The following project involves Network Analysis and Prediction on the Tennis Dataset. The project intends to apply various Network Analysis tools including Centrality Analysis, Degree Distributions, Density Analysis, Community Detection and Link Prediction. Tools utilised for this project include Python and Gephi. The project was done in several parts as described below:
-
Data Preprocessing and Visaulisation in Gephi
- Once the dataset was collected, it was not in the right format for network analysis and thus various preprocessing steps had to be performed.
- Various steps were performed using Python to get the data in the right format for analysis.
- Once data was ready, the tennis dataset was visualised using Gephi, a graph analysis tool.
-
Metrics Calculations as follows:
- Avg. Degree & Highest Degree - To analyze which nodes have the highest degrees and what is the average degree of the network.
- Degree Distribution - To analyze if the network follows any degree distribution such as log-normal or power law. This helps in understanding the structure of the network and if the data follows any probability distribution.
- Average Path Length - To analyze the average of the shortest paths in the network and if the network is a small world network or not.
- Graph density - To analyze if the number of links in the network is equal to the maximum number of nodes in the network. It describes if the network is strongly interconnected or sparse.
-
Centrality Analysis
- Once initial metrics were calculated, centrality of the graph was analysed using various centrality analysis algorithms to find out which nodes have highest influence over the network.
- The algorithms which were used were: Betweenness, Closeness & Eigenvector Centralities.
-
Community Detection
- Community Detection Algorithms were applied to the network to find out if communities exist within the network.

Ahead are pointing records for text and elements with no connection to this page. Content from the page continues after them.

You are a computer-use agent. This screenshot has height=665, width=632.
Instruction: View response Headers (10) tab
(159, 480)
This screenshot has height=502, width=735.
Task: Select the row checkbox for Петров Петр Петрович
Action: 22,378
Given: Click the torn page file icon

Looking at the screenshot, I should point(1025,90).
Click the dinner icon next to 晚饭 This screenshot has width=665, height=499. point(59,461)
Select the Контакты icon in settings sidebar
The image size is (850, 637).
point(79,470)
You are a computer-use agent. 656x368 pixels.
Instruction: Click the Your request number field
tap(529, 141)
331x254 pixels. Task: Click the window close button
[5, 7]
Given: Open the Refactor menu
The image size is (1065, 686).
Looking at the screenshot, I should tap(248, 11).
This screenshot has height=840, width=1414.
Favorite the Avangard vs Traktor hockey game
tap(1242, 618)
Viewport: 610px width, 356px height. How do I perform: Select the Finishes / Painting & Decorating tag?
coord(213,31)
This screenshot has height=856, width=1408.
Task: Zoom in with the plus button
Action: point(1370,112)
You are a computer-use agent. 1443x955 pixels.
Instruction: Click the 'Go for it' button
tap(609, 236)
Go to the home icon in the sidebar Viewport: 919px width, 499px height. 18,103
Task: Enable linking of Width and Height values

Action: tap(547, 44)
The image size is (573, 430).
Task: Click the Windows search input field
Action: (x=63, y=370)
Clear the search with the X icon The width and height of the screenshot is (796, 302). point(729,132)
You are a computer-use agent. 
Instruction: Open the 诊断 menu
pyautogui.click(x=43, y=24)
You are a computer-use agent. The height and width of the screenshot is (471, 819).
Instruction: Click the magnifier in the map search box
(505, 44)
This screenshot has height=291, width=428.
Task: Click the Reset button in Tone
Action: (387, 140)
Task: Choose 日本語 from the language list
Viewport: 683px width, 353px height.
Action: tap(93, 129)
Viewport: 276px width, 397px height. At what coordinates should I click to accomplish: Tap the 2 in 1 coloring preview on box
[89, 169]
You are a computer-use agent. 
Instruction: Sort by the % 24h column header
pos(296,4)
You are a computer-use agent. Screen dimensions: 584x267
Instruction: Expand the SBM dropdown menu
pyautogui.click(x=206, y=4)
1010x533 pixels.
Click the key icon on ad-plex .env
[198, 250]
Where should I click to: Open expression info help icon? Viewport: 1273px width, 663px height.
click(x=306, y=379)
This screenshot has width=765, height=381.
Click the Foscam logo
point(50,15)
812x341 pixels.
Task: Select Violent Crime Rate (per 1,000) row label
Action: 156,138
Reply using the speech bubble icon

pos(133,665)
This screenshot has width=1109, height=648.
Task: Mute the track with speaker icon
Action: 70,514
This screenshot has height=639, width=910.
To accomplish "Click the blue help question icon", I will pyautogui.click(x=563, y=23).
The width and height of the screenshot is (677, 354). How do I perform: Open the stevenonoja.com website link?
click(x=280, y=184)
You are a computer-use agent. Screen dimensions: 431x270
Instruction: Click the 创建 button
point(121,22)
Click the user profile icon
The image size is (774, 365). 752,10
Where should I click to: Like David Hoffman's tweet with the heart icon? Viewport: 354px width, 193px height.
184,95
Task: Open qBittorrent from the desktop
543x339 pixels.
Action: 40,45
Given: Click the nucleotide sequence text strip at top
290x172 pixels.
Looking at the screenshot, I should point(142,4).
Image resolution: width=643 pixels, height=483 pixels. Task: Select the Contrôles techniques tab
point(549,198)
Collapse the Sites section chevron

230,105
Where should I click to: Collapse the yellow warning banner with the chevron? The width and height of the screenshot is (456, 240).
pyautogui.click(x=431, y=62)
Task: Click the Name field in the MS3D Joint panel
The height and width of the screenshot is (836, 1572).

- The algorithms that were used for community detectiona are:
- Modularity - In order to analyze the communities detected by the modularity density. The communities were detected using the Modularity partitioning tool in Gephi.
- Louvain Algorithm - The algorithm was again implemented using Python and the results were put to Gephi for visualization.
- Label Propagation Method - In order to analyze the different communities as figured out by the Label Propagation Algorithm. The algorithm was implemented using Python and once the communities were detected, the results were fed to Gephi to visualize the communities.
-
Link Prediction
- Once earlier analysis was done, link prediction was performed on the dataset so that the analysis could be used to forecast future events.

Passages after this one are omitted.